(Saved entries)
=-=-=
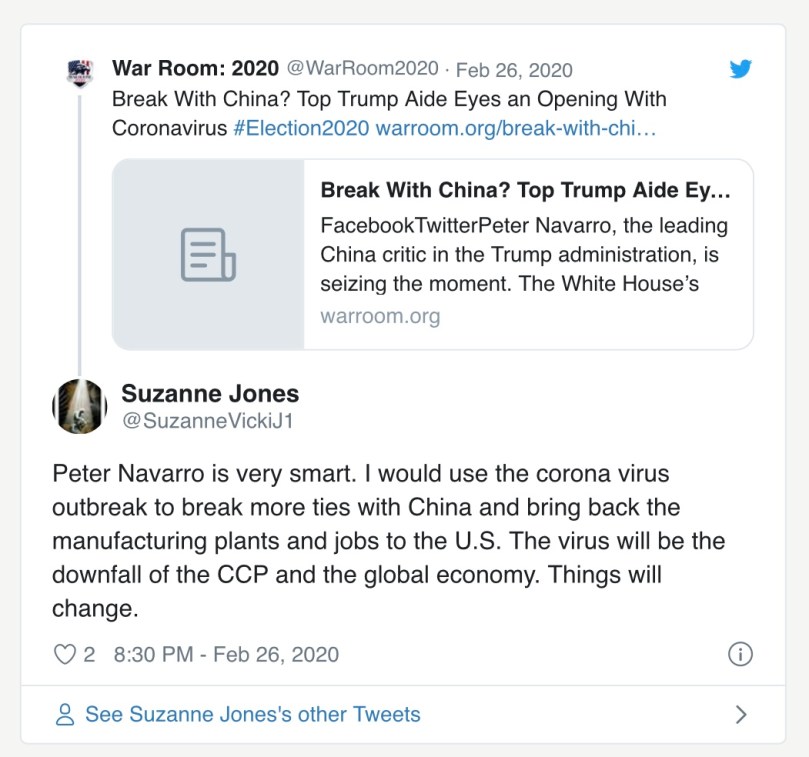Screen dimensions: 809x757
Task: Click the Feb 26, 2020 date of quoted tweet
Action: tap(514, 70)
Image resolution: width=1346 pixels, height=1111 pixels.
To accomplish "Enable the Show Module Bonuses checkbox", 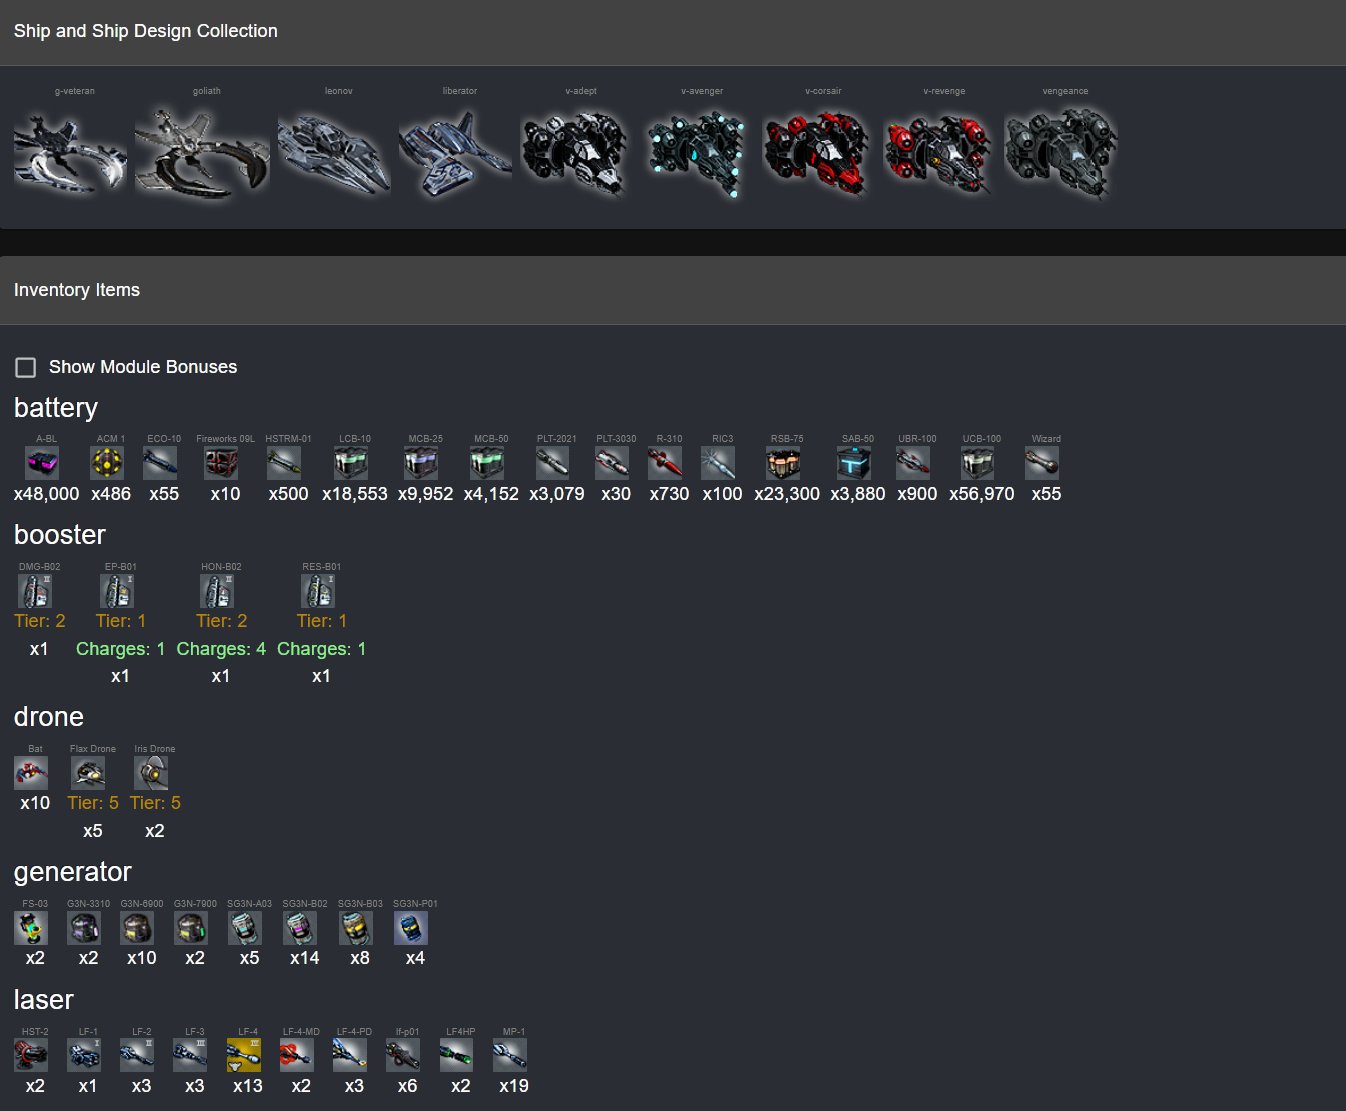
=-=-=
Exercise: What you set down should be exactly the lines from the line containing "Image resolution: width=1346" to the last line of the entries above, both included, with no pictures.

Exercise result:
Image resolution: width=1346 pixels, height=1111 pixels.
To accomplish "Enable the Show Module Bonuses checkbox", 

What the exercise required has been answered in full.